FIGURE 14. Mechanism of endothelium-derived hyperpolarization (EDH): endothelial to smooth muscle signaling in rat mesenteric artery.

FIGURE 14

Mechanism of endothelium-derived hyperpolarization (EDH): endothelial to smooth muscle signaling in rat mesenteric artery. In response to agonist (R), intracellular endothelial cell (EC) calcium release occurs from inositol 1,4,5-trisphosphate (IP3) receptor (more...)

The hyperpolarizing influence of EDHF appears to depend on the activity of SKCa and IKCa channels that are expressed in cerebral endothelium, but not smooth muscle [105,116,117]. Combined and specific blockade of these channels abrogates EDHF responses [105,116,117]. However, while activation of SKCa and IKCa channels by endothelial cell calcium is a defining feature of EDHF production, the precise contribution of each channel in cerebral vessels to the response is less clear. Agonist-induced increase in endothelial cell calcium increases the open probability of both channels, but inhibitor sensitivity and genetic deletion of IKCa channels indicate that the opening of IKCa channels plays a greater role in mediating hyperpolarization and EDHF-dependent relaxation [123,124]. Although inhibition of SKCa and IKCa channels abolishes stimulated EDHF (i.e., agonist-induced in the presence of NOS and COX inhibition), it does not have direct effects on tone of larger cerebral arteries. In contrast, parenchymal arterioles constrict to both SKCa and IKCa channel inhibition [105], suggesting that in these small arterioles EDHF influences tone under basal conditions and thus influences resting cerebral blood flow.
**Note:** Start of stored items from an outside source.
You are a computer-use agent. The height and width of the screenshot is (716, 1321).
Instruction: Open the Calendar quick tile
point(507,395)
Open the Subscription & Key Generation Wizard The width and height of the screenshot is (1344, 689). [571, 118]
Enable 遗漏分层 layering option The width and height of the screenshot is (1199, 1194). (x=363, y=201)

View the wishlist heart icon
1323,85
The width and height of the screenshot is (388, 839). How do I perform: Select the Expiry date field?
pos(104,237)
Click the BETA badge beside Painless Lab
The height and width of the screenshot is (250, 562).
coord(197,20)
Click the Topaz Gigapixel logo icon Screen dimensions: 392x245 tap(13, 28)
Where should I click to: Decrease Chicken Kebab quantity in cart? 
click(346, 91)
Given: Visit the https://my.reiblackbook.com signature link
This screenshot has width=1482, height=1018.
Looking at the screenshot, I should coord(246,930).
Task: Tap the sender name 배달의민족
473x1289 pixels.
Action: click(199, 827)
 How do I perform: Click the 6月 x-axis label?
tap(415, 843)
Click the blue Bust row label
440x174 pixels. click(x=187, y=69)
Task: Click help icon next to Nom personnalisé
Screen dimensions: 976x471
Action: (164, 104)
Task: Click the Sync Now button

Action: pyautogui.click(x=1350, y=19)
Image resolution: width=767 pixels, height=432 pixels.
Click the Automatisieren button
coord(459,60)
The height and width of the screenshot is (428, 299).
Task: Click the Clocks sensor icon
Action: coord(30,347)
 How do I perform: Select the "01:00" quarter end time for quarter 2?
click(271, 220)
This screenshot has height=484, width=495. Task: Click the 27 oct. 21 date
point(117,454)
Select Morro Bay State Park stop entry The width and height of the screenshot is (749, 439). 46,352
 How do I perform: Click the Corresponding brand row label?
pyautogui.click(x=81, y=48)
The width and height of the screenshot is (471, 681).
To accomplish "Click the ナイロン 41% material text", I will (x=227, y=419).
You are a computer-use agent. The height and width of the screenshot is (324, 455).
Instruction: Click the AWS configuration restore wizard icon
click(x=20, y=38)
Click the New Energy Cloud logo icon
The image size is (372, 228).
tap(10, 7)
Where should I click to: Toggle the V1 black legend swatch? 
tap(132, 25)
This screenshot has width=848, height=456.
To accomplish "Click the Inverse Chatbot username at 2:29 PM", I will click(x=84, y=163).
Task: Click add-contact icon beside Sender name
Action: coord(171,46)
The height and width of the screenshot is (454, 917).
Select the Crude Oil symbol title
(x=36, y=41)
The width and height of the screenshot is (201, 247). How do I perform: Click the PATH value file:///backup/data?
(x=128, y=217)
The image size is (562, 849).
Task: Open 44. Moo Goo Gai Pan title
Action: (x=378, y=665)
The transfer of hyperpolarization from endothelium is thought to occur at structures called myoendothelial junctions (MEJ) [125]. MEJ are holes in the internal elastic lamina where there is close (10–30 nm) contact between endothelium and smooth muscle cell membranes [125] (Figure 15). Endothelium and smooth muscle cells communicate at these projections that act as pathways for diffusion of vasoactive substances between endothelium and smooth muscle or vice versa. Some communication at MEJ occurs through gap junctions known as myoendothelial gap junctions (MEGJ);however, not all MEJ contain gap junctions and the prevalence of MEJ increases with decreasing size of vessels [126,127].

FIGURE 15. Transmission electron micrograph showing the presence of a MEJ in a parenchymal arteriole. Magnification 8000×.

FIGURE 15

Transmission electron micrograph showing the presence of a MEJ in a parenchymal arteriole. Magnification 8000×.

Prostacyclin

In endothelial cells, arachidonic acid metabolism produces vasoactive products that are vasoconstricting and vasodilating in nature, although the involvement of this pathway in cerebral artery vasoactivity appears to be considerably less than in peripheral endothelium [127,128]. Activation of the calcium-dependent enzyme phospholipase A2 hydrolyzes cellular lipid membranes to produce arachidonic acid lipid precursors that are substrates for cyclooxygenase (COX), lipoxygenases, and cytochrome P450 monooxygenases [128]. Products of the COX pathway can be vasodilating (prostaglandin I2 (PGI2), prostaglandin E2 (PGE2), prostaglandin D2 (PGD2)) or vasoconstricting (prostaglandin F (PGF) and thromboxane A2 (TXA2)) in nature [127]. PGI2 is synthesized from PGH2 by PGI2 synthase, which can activate adenylate cyclase and increase cyclic AMP and protein kinase A in smooth muscle, causing vasodilation [129]. Some prostaglandins are elevated in response to injury. TXA2 causes vasoconstriction in response to hemorrhage [130,131]. Products of the lipoxygenase pathway are thought to be EDHFs in peripheral vessels, but not cerebral [132].